La politique internationale de la République fédérale était fondée sur la volonté de racheter son passé, entre autres par l'interdiction constitutionnelle des guerres d'agression, la Loi fondamentale limitant, bien que de manière peu explicite, toute intervention armée à la zone OTAN. De là venait l'utilisation quasi exclusive de la puissance économique dans les relations internationales aux dépens de la puissance militaire. Celle-ci était réservée à la protection de la frontière inter-allemande, mais surtout totalement intégrée dans l'OTAN et liée le plus possible aux Etats-Unis.

A l'inverse, la France se caractérisait après la fin de la seconde guerre mondiale tant par une utilisation active de l'outil militaire dans les conflits coloniaux et post-coloniaux que par une volonté de conserver son indépendance nationale. Ainsi, sa force nucléaire et sa sortie de l'organisation intégrée de l'Alliance atlantique lui permirent d'acquérir une plus grande autonomie face à la puissance américaine; de même, la possession de territoires et départements d'outre-mer répartis sur toute la surface de la planète ainsi que l'existence de forces prépositionnées dans des bases à l'étranger - notamment en Afrique - lui donnaient un rôle majeur de puissance mondiale, rôle auquel l'Allemagne ne pouvait, et ne voulait d'ailleurs pas prétendre.

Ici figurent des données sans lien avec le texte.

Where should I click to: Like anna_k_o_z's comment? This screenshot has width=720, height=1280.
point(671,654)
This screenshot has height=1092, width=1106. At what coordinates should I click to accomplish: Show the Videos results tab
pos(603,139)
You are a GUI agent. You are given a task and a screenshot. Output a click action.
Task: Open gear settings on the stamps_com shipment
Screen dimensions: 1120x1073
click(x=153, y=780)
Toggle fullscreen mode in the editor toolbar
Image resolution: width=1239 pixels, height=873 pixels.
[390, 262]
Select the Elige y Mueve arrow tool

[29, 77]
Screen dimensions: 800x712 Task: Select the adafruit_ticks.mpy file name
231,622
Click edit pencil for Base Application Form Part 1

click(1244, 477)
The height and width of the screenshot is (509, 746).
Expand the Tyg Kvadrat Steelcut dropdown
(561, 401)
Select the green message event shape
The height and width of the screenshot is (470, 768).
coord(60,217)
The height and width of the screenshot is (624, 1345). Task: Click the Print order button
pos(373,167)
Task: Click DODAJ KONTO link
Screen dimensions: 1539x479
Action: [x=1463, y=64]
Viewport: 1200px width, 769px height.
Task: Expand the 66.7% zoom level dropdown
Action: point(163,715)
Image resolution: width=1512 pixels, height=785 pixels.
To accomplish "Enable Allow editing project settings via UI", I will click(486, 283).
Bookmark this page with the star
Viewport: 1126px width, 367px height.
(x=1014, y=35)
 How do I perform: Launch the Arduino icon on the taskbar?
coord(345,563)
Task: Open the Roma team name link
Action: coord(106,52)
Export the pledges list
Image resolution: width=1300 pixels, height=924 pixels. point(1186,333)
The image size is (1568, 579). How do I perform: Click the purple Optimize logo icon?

Les effets sur les configurations demandées pour l'hélicoptère commun sont par conséquent beaucoup plus clairs, comme l'est la complexité de l'harmonisation. Comment en effet créer un engin qui soit antichar pour les missions Centre-Europe et beaucoup plus souple en cas d'intervention extérieure où la menace blindée est faible ? Comment concilier les liens étroits germano-américains et la volonté française d'autonomie politique, donc industrielle ? Ce sont ces problèmes que l'on retrouve lors des différents constats d'échec décrits plus haut. Bien que voisines, la France et l'Allemagne n'avaient pas les mêmes préoccupations ni les mêmes priorités. La fabrication d'outils communs paraissait donc difficile, du moment qu'ils devaient assumer des fonctions dissemblables.

L'avenant de 1987 paraît avoir aplani les principaux obstacles avec la réalisation de deux versions, c'est-à-dire ni une qui aurait été le parfait exemple de monstre dont il était question plus haut, ni trois qui avec deux versions d'antichar auraient supprimé une bonne partie de l'intérêt de la coopération. Il a au contraire permis le rapprochement des deux visions avec, pour ce qui concerne les divergences évoquées pour la rupture de 1981, le choix du cockpit « allemand » et du système de visée « français ». La fin de la guerre froide, bien qu'engendrant d'autres complications, a toutefois permis la résorption d'un certain nombre de points d'achoppement.

3) Des politiques changeantes

a) Une modification profonde : la fin de la guerre froide

En effet, l'extraordinaire bouleversement stratégique qu'ont été la réunification allemande et l'effondrement de l'empire soviétique ont eu une influence déterminante sur l'évolution de la politique internationale et, partant, de la politique d'acquisition d'armement (57). Celle-ci a de plus été affectée par la crise économique mondiale qui sévit depuis la fin de la guerre du Golfe.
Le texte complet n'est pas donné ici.